その15
「また、こんな風に本とか、私のものが安城くんの所に移動しちゃうのかな?」
別れ際、葉月さんは言った。
「そうならないよう努力する」
「そんなことができるの?」
「分からない。でも、やってはみる」
「……それじゃあ、お願い」
そう言った葉月さんは、僕の願望かもしれないけれど、少し残念そうにも見えた。
家に帰ると彼女が勧めてくれた本をメモし、その後の冬休みは、図書館で借りてきたそれらの本を読んで過ごした。読んだ本は、とても面白いものもあれば、何が面白いのか本当の所よく分からないものもあった。それでも、葉月さんが勧めてくれた本だと思うと、どれも最後まで読み通すことができた。

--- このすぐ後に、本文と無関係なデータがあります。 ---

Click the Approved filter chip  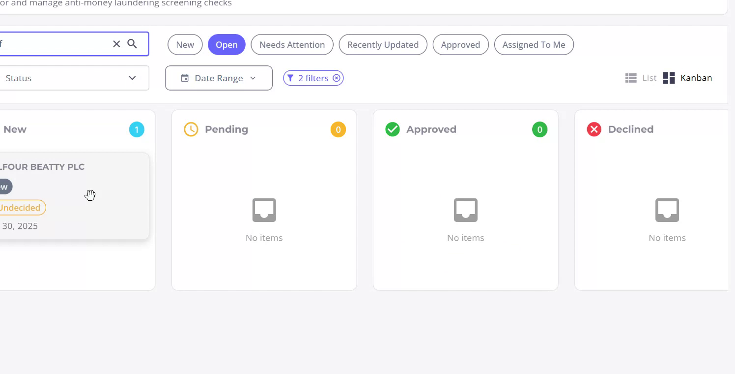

冬休みの間、葉月さんのものが瞬間移動してくることはもうなかった。努力するとは言ってみたものの、特に何をしたわけでもなかった。ただ、葉月さんに勧められた本を読むことで、何となくその防止になる気がした。
冬休みが明け、3学期が始まった。冬休みの間中こたつの中で猫のように丸くなり本ばかり読んでいた僕は、少し太った。ちょっと体重が増えたくらいで誰かに何かを言われることなんて今までなかったけど、今回は違った。
「安城くん、ちょっと太ったね」
「え?」
「正月太りだね。お餅の食べ過ぎだ」
そう言って笑った葉月さんの顔を見て、冬休みが終わってくれて良かったと思った。そんなことを思ったのも初めてだった。